_About this exercise_:
What you give back should match the listing word for word.
-------- Materials provided
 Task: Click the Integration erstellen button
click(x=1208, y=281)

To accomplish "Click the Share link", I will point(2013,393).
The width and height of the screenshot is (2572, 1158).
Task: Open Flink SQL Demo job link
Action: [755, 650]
----------------
_Output of the exercise_:
 Task: Click the Integration erstellen button
click(x=1208, y=281)

To accomplish "Click the Share link", I will point(2013,393).
The width and height of the screenshot is (2572, 1158).
Task: Open Flink SQL Demo job link
Action: [755, 650]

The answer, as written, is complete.